I don’t mind hearing the opinions of others. In fact, I welcome opinions and often ask for them. It’s just that some things are already decided, so hearing an opinion after the decision has been made is annoying and even a little rude, in my opinion. People have launched into full-blown explanations of why round tables are better than banquet tables, why black suits aren’t the right choice, how they did thus-and-so for their own wedding…and it obviously worked out better.
I secretly felt like a brat for being so bothered by this. After almost a few months of being engaged, Mr. PD and I got in the car after visiting with people.

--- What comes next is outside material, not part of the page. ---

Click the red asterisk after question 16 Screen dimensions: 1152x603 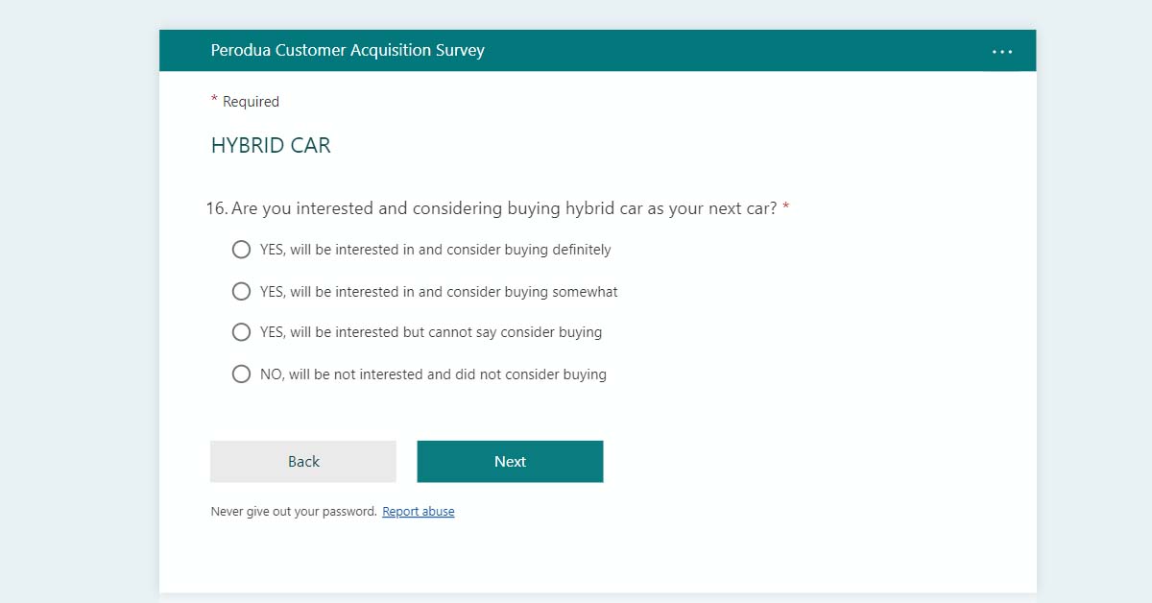(x=786, y=207)
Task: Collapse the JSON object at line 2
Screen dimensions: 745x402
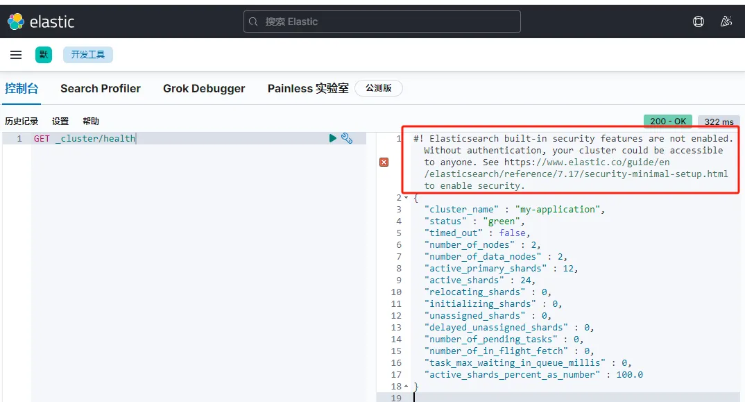Action: pos(406,198)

The second he closed his door behind him, my fiance—the most laid-back, even-keeled dude I know—said:
“Do you have any idea why people have to tell us their opinions like they’re facts?”
I told him I sincerely had no idea. He wasn’t done.

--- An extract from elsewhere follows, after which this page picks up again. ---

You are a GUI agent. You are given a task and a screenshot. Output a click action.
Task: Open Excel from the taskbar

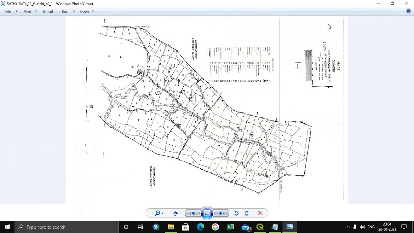pyautogui.click(x=230, y=227)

“If we ask for them—tell us. If we don’t, it’s because we have already decided!!”
I let out a huge sigh of relief that I wasn’t being a brat for feeling irritated at this practice. And if I am a brat for it, at least we’re a pair of brats united. That’s what marriage is all about, right? Or something.
We used the rest of our time in the car to craft a dialogue plan.
Naysayer: “I just don’t know that I would pick black over charcoal…”
Us: “I would.”
Naysayer: “I’m not sure if banquet tables are the best choice.”
Us: “I am.”
Naysayer: “I like the shape, but…you don’t like the champagne color, do you?”
Us: “I do.”
And thus, two word responses. That’s all it takes. We no longer launch into descriptions of The Vision or long explanations of why something works. We’re not going to change our minds, so it’s a waste of breath. We just make it clear that we do, in fact, mean what we are saying and move along.
Have you experienced doubt/confusion/skepticism about your choices? How do you deal with the nay-sayers?